§ AIM OF THE EXERCISE
Where in the entries below does "will" appear? Copy every line that has it.

(Collected data)
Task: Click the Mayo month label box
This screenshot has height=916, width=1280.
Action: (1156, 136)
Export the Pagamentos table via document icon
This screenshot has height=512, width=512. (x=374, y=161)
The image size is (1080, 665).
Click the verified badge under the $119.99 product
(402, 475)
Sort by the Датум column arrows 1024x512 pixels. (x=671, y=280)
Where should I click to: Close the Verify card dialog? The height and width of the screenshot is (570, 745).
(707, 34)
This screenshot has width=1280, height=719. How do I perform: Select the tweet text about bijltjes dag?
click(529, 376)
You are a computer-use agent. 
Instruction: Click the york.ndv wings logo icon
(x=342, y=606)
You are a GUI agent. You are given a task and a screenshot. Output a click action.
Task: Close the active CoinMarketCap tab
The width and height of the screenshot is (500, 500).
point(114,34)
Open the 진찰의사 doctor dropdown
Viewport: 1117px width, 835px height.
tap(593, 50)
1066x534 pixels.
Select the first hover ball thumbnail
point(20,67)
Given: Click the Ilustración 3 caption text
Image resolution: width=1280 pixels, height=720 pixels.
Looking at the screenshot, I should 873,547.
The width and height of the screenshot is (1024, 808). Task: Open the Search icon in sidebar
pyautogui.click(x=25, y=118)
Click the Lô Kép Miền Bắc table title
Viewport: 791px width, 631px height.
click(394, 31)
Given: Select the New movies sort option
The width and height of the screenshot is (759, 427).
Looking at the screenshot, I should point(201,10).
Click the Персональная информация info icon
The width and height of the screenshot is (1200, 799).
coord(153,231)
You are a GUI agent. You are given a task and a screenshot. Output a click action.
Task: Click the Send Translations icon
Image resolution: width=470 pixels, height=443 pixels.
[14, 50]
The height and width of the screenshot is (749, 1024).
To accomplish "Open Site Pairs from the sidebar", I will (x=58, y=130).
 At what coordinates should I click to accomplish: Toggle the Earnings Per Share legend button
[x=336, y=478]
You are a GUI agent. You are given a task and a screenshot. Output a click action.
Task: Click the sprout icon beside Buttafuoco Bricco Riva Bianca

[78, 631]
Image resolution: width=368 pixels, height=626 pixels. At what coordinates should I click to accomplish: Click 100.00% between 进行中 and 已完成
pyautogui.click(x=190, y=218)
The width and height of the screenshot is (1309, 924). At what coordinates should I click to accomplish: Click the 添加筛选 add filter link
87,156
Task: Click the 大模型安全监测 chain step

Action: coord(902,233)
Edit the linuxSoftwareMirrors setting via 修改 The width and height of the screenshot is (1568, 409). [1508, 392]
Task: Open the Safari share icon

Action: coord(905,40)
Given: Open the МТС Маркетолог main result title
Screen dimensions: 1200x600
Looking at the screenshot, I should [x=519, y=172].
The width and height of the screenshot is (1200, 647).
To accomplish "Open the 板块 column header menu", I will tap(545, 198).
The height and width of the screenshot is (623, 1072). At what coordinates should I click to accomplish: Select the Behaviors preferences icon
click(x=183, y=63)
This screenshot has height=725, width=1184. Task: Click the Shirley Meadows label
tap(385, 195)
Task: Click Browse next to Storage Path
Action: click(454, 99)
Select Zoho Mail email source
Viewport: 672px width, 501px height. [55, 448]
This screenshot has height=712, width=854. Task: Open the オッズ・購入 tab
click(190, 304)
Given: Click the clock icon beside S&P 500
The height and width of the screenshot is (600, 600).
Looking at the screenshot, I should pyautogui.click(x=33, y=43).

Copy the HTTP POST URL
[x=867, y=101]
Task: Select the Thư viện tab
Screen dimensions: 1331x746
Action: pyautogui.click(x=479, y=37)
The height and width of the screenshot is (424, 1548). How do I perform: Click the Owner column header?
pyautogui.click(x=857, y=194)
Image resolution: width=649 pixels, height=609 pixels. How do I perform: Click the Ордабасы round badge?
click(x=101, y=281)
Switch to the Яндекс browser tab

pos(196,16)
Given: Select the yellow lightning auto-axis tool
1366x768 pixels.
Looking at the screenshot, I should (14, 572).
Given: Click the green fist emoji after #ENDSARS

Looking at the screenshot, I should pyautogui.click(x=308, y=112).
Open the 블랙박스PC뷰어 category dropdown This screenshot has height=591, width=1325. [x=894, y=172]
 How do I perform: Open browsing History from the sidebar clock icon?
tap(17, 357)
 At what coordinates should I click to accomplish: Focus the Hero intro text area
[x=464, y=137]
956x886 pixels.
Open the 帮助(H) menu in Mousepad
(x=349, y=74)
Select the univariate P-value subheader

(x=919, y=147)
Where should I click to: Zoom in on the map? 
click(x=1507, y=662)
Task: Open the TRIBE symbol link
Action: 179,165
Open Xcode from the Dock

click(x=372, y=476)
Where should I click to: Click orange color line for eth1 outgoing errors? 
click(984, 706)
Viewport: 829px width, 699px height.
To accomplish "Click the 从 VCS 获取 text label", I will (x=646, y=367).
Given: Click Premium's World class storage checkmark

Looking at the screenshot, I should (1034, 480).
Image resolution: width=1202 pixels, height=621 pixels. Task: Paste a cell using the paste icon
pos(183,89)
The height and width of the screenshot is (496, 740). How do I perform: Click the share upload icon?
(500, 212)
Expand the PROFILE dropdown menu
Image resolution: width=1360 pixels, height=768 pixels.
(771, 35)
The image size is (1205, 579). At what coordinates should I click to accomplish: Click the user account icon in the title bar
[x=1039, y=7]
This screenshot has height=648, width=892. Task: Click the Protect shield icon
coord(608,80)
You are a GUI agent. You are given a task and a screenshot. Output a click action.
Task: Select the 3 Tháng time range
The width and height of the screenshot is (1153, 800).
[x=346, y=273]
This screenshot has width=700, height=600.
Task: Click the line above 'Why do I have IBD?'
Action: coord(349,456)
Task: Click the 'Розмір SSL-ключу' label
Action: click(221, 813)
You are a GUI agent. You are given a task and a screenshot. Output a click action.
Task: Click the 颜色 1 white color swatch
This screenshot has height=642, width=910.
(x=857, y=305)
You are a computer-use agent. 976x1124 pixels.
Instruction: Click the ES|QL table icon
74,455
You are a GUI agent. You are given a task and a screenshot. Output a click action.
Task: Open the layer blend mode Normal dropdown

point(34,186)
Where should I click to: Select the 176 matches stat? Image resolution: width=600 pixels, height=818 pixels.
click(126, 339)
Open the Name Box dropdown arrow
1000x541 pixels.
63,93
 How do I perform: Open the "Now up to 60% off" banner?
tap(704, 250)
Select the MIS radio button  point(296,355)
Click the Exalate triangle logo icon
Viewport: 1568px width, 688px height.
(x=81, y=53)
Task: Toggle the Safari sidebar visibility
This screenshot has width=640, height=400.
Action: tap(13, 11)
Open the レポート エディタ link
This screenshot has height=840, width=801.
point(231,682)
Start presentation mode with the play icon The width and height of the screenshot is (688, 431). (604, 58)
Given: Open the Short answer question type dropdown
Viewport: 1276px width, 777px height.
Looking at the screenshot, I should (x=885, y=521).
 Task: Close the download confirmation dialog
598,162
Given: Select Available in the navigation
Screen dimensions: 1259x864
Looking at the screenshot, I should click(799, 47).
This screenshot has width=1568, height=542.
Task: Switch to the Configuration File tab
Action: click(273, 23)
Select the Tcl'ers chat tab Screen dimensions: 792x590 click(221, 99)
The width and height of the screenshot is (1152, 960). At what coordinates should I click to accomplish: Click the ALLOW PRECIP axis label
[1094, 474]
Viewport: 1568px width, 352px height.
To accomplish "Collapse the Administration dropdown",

§ TASK OUTPUT
To accomplish "Open Site Pairs from the sidebar", I will (x=58, y=130).
To accomplish "Open the 板块 column header menu", I will tap(545, 198).
To accomplish "Click the 从 VCS 获取 text label", I will (x=646, y=367).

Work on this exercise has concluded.